Dans tous les témoignages recueillis, il ressort plusieurs points :- Le manque d'information et de prévention par l'état ou par les services de santé, on ne découvre bien souvent les acouphènes (et l'hyperacousie) que lorsque le mal est déjà fait.
- La non-application des réglementations sonores dans les lieux public, salles de concert (mais aussi les groupes), et également sur les lieux de travail. Une non-application étant la cause, si l'on met l'éthique de côté, du peu contrôle en la matière, et de sanctions risibles, n'allant pas plus loin que quelques amendes.
- L'absence de distribution de protection d'oreilles devant les lieux bruyants, chose qu'il serait souhaitable de rendre obligatoire
- Une prise en charge mal adaptée à ces problèmes par les professionnels de santé
- La reconnaissance difficile (voire l'absence) du statut d'handicap
Se protéger
Avant d'espérer que la réglementation soit vraiment appliquée, le plus simple reste encore de se prendre en main tout seul. Pour cela il n'y a pas 36 solutions, se protéger les oreilles avec des outils adaptés, des embouts venants obstruer le canal auditif.Si les fameuses boules quies ou les embouts en mousse à mémoire de forme - toujours bon à avoir sous la main- permettent de très bien atténuer le son, ce qui est le plus important, nous pouvons tout de même vous conseiller d'investir dans une protection plus élaborée. En effet, ces deux type d'embouts atténuent fortement, mais de manière un peu déséquilibrée (sabrent beaucoup plus les aigus que le reste). De plus, ce sont des produits à usage unique, en tous cas pas destinés à durer dans le temps.

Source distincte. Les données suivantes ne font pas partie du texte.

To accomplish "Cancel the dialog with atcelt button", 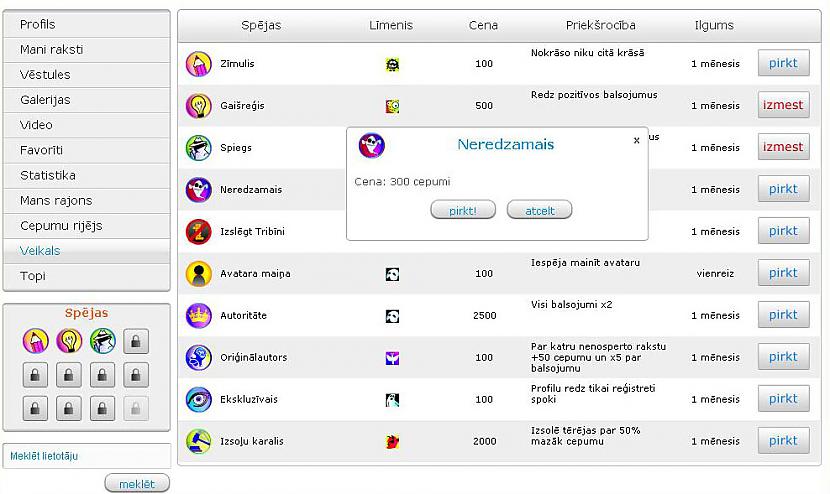I will click(539, 210).
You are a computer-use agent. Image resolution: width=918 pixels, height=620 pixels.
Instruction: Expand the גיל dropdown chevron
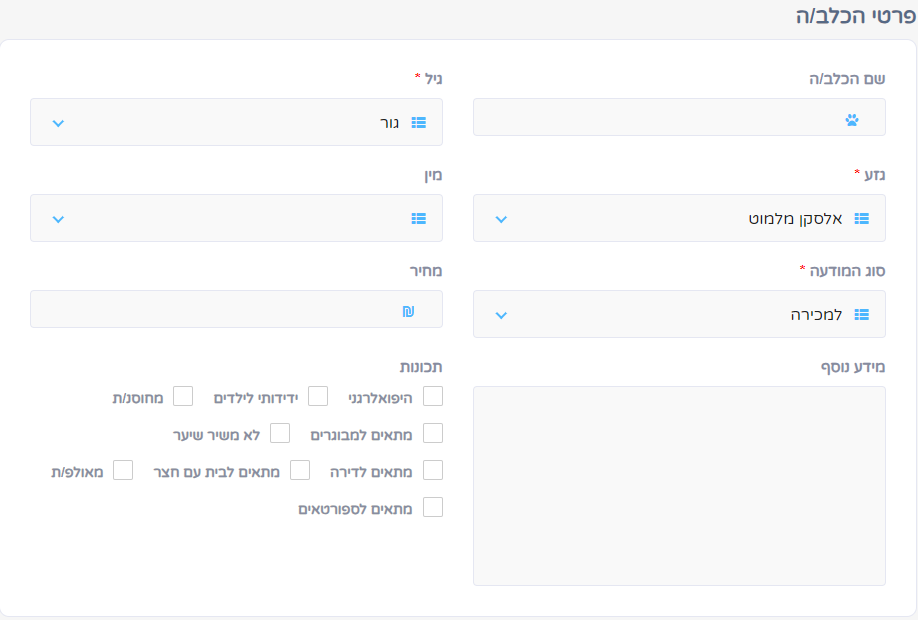pos(58,123)
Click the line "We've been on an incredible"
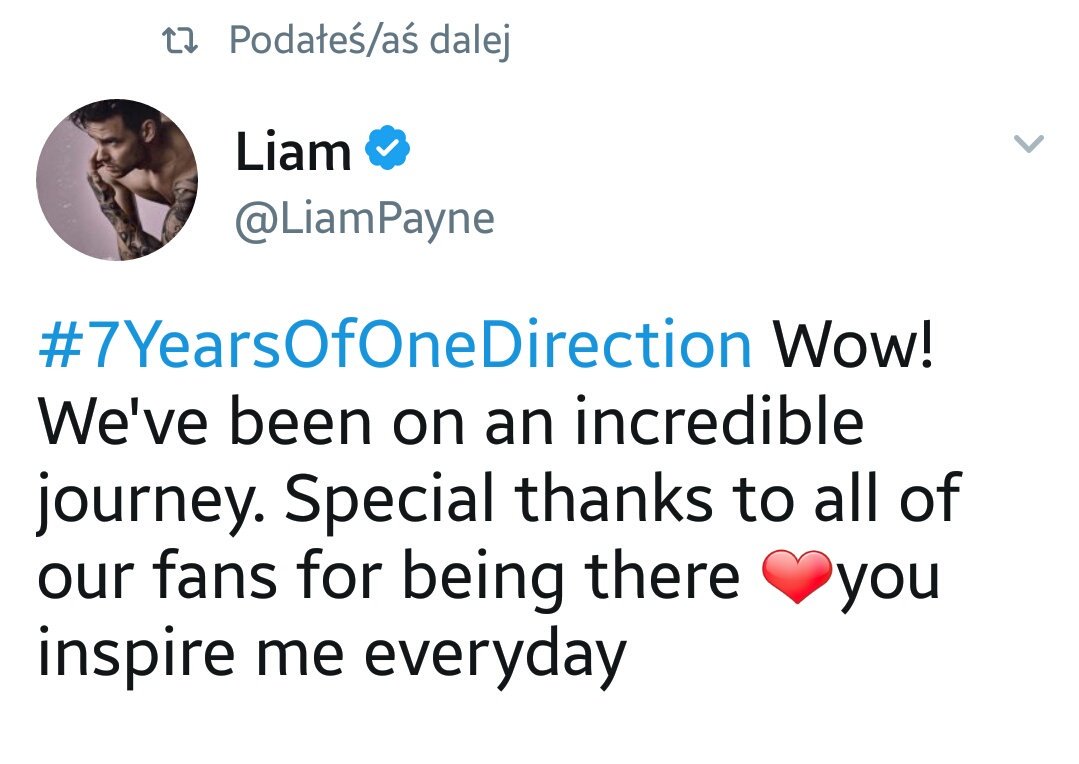This screenshot has height=764, width=1079. pyautogui.click(x=451, y=421)
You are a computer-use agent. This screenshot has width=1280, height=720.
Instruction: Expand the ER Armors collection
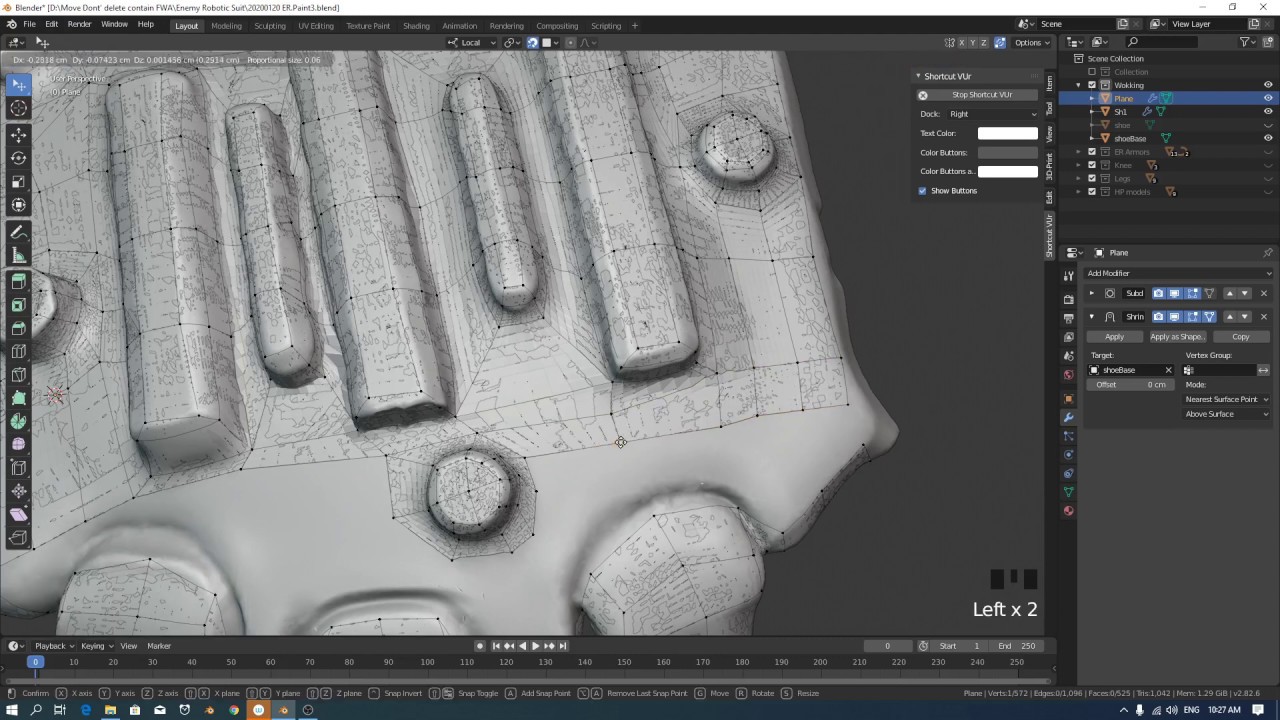point(1079,152)
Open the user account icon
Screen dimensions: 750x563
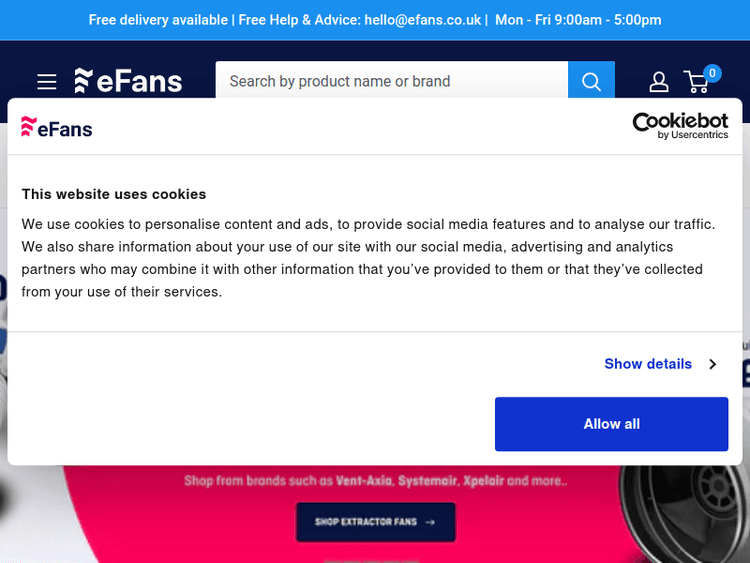tap(659, 81)
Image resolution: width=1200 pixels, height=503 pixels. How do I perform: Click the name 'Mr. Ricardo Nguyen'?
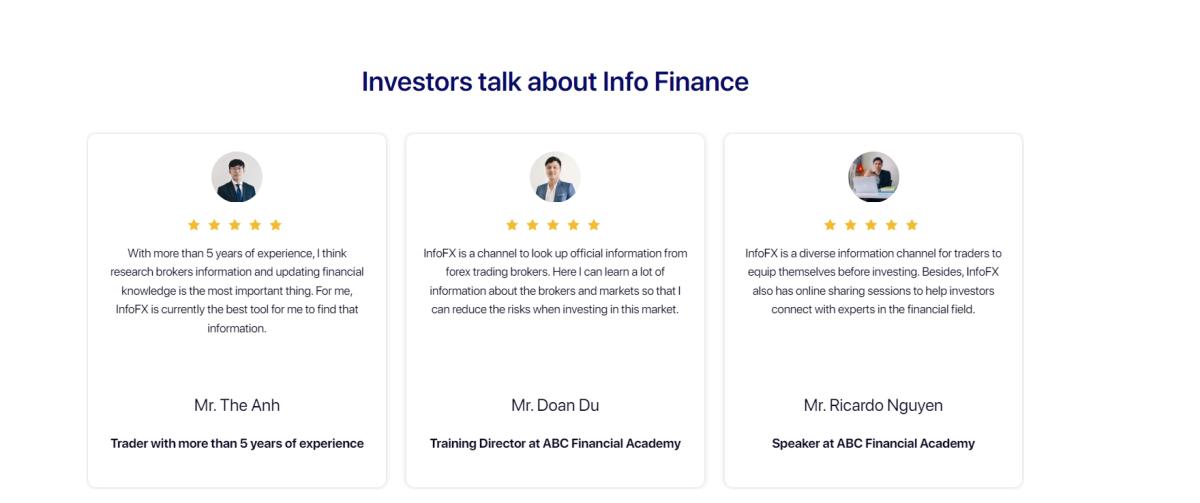tap(873, 405)
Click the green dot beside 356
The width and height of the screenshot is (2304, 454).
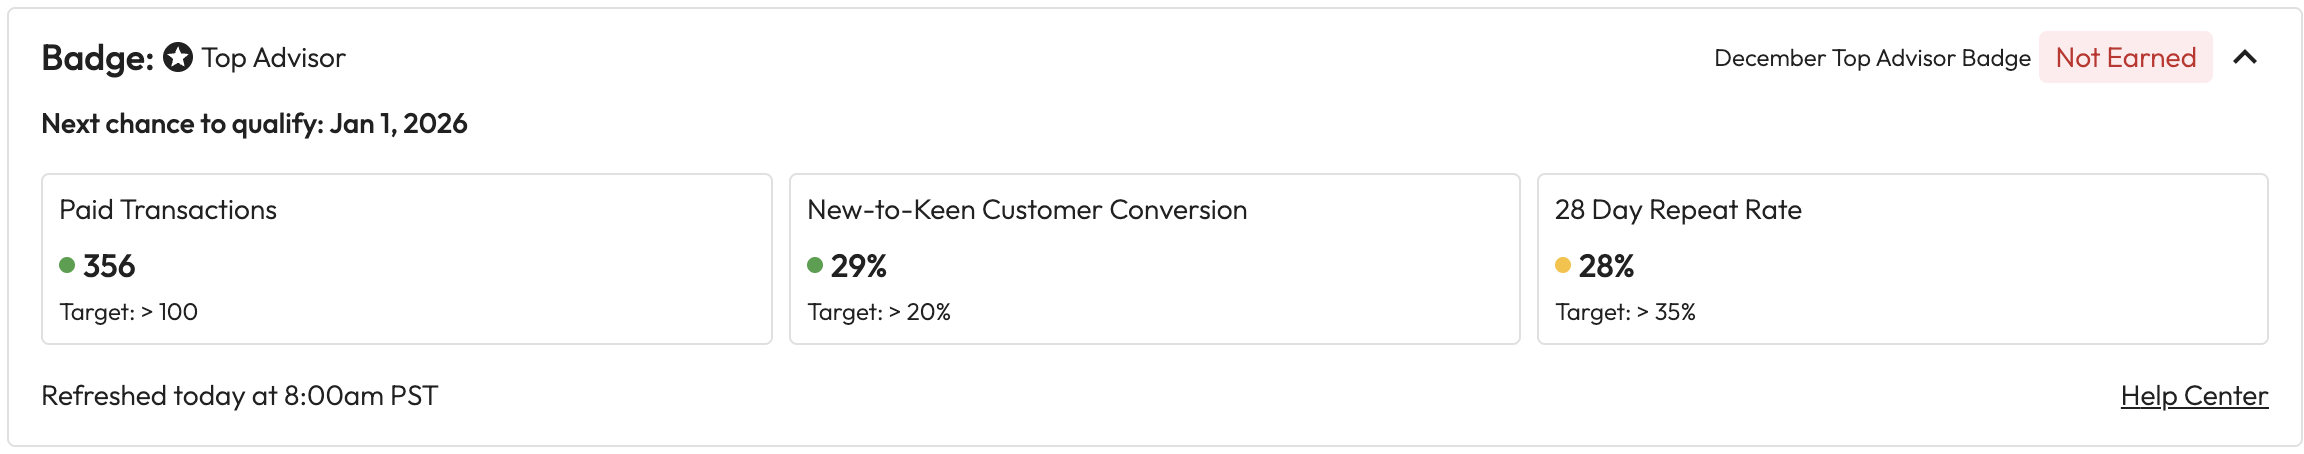(x=67, y=265)
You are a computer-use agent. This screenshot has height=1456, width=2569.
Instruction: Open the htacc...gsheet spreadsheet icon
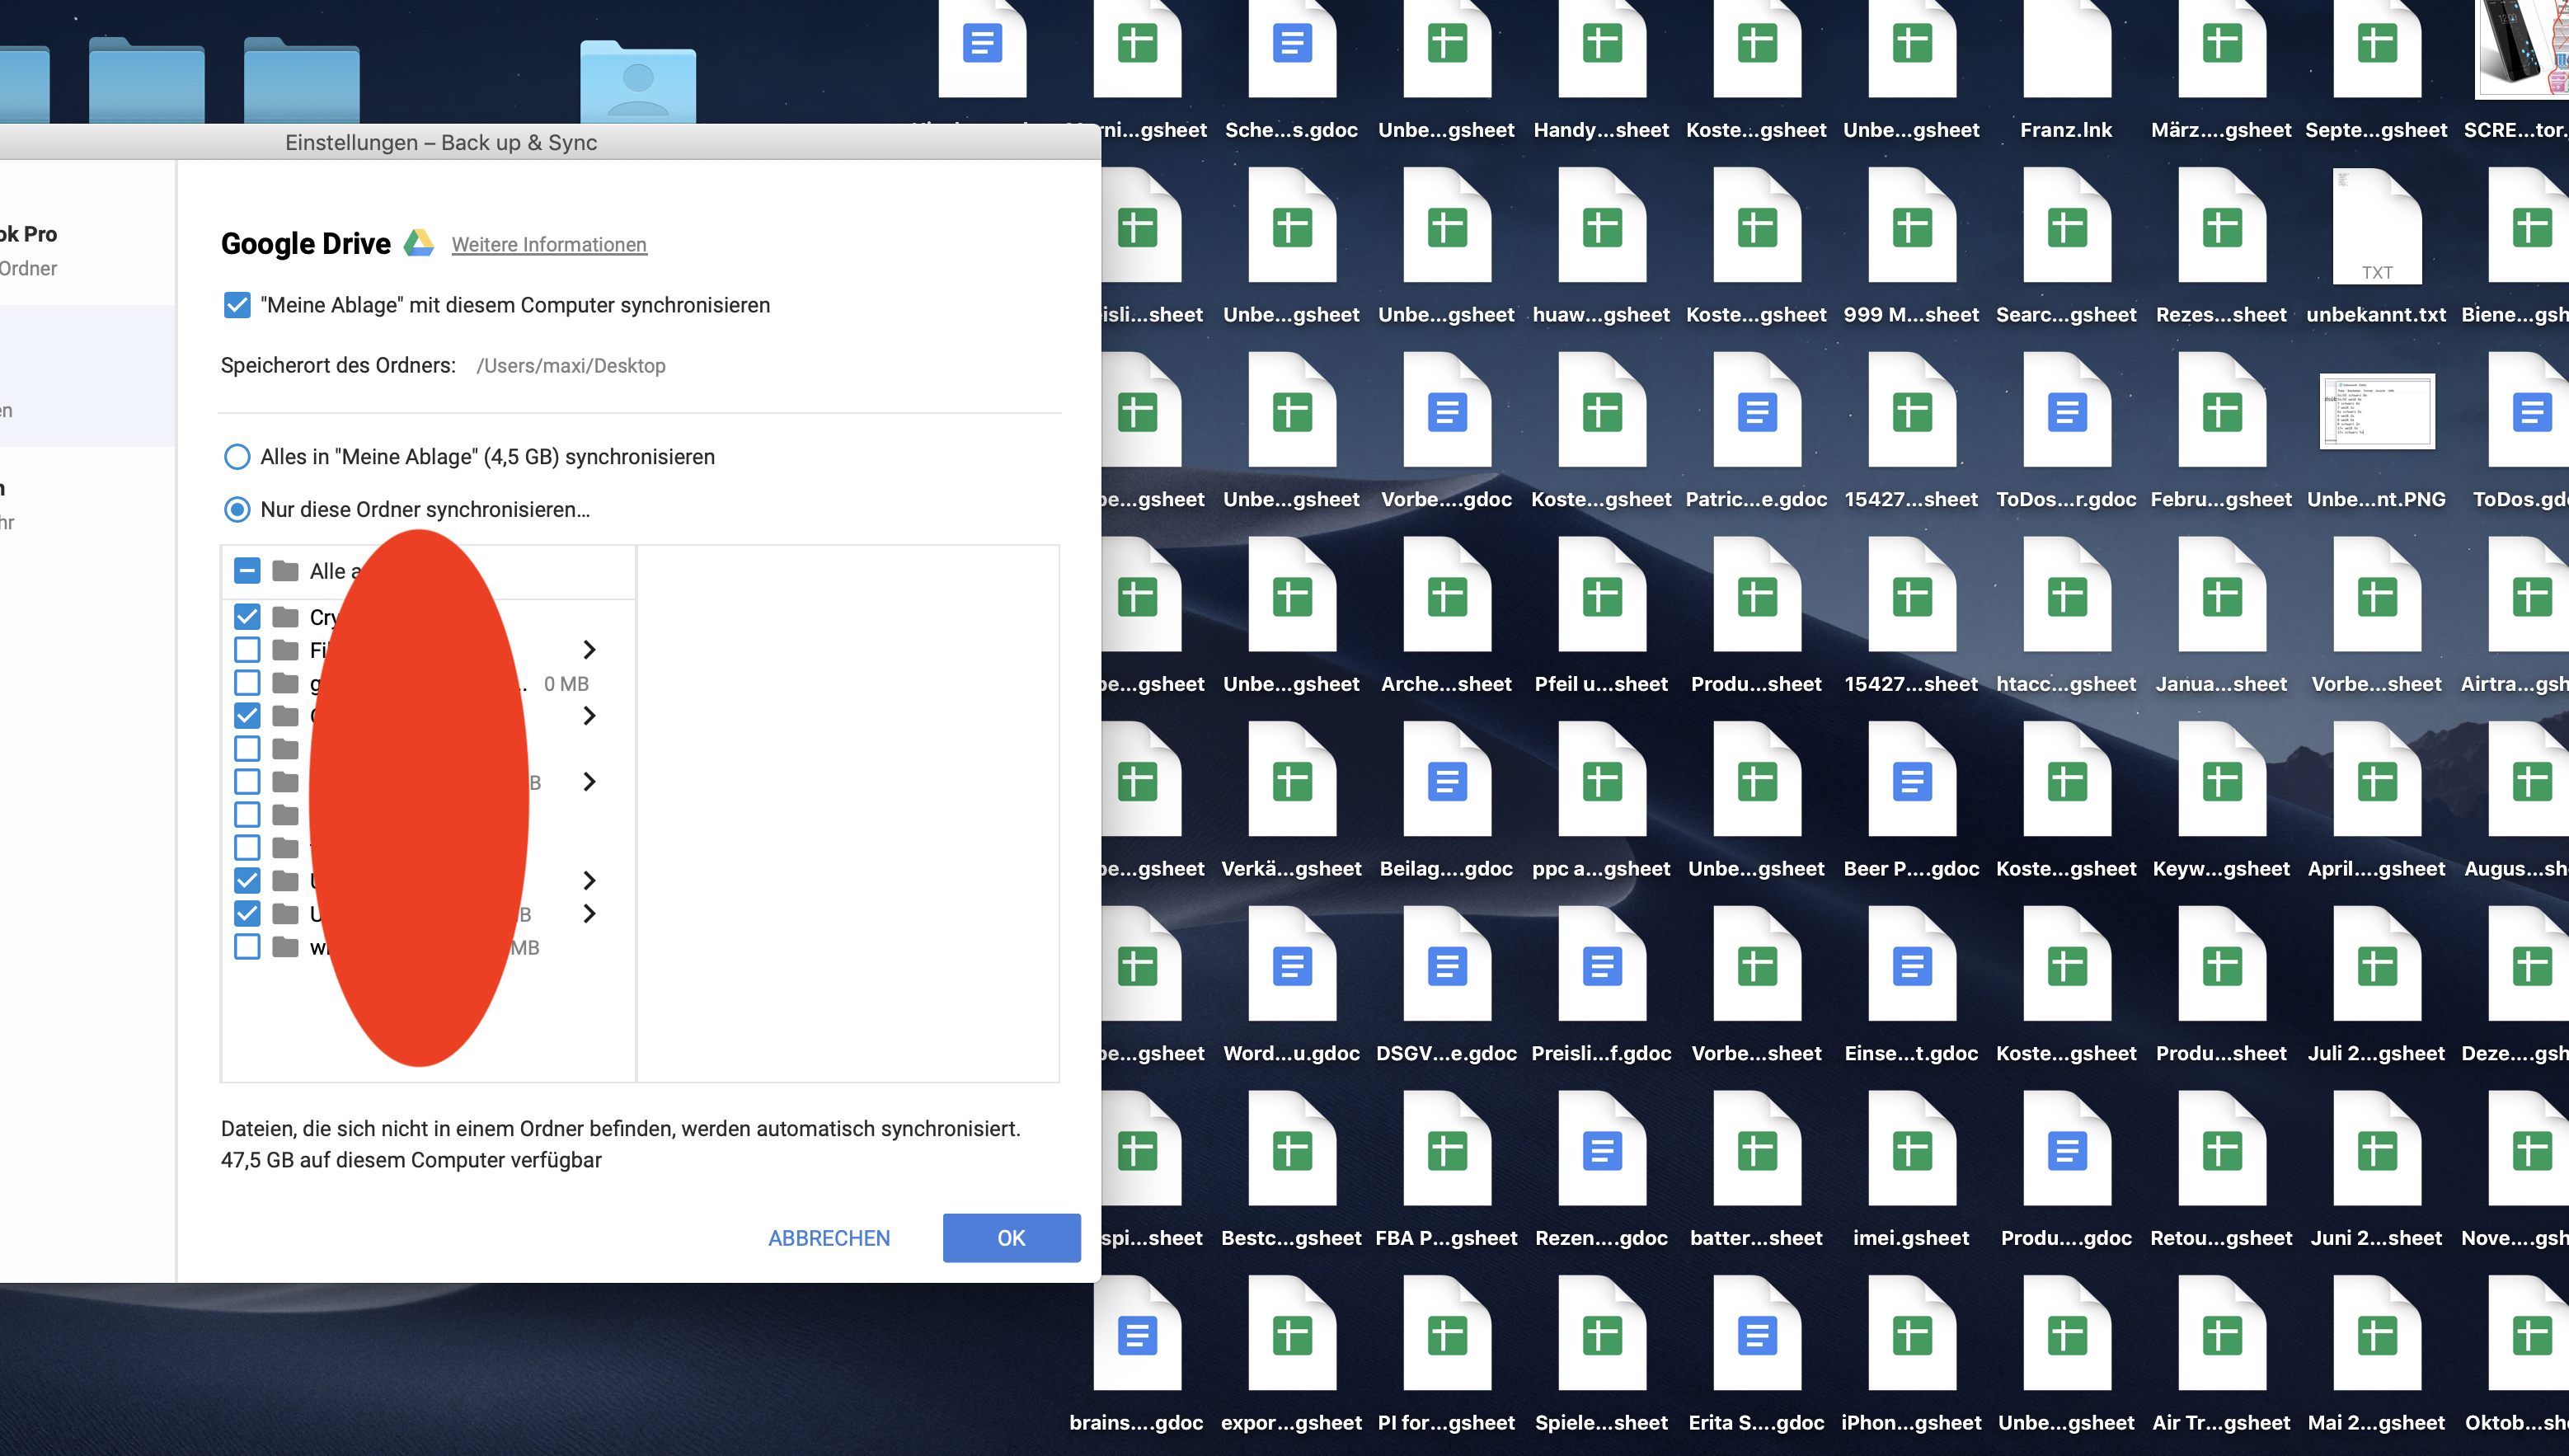(x=2066, y=597)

Nous vous conseillons, surtout pour les habitués de boites et de concert, de se tourner vers des marques spécialisées type Earsonics, ACS, Alvis, ou encore Etymotic (dont c'est le vrai cœur de métier).
Les différents embouts de ces marques spécialisées, moulés à l'oreille de l'utilisateur ou universels, permettent d'atténuer le son de manière importante et un peu plus régulière.
Ces protections permettent d'atténuer le son, suivant les modèles, entre 6 et 30 dB, ce qui équivaut à diviser la pression exercée sur le tympan entre 4 fois (-6dB) et 1000 fois (-30 db). 6dB est assez peu adapté aux concerts car trop faible, un minimum de 16dB permet d'éviter les problèmes. Néanmoins certains excès sonore sont si importants avec certains groupes (coucou rammstein), qu'il est parfois raisonnable de taper plus haut encore pour ne vraiment courir aucun risque. Certains modèles permettent même une semi-adaptabilité, avec l'utilisation de filtres plus ou moins isolants.
Si les applications sonomètres (mesure du son en dB) de smartphones n'ont pas la précision de vrais sonomètres, ils restent suffisamment efficaces pour donner une bonne indication. Rappelons qu'au-delà de 80 dB, il est nécessaire de reposer régulièrement ses oreilles. Le seuil de danger étant malheureusement plus bas que le seuil de la douleur, ce n'est pas votre oreille qui vous préviendra toute seule.
Pour le reste, le site de la JNA est particulièrement complet en la matière.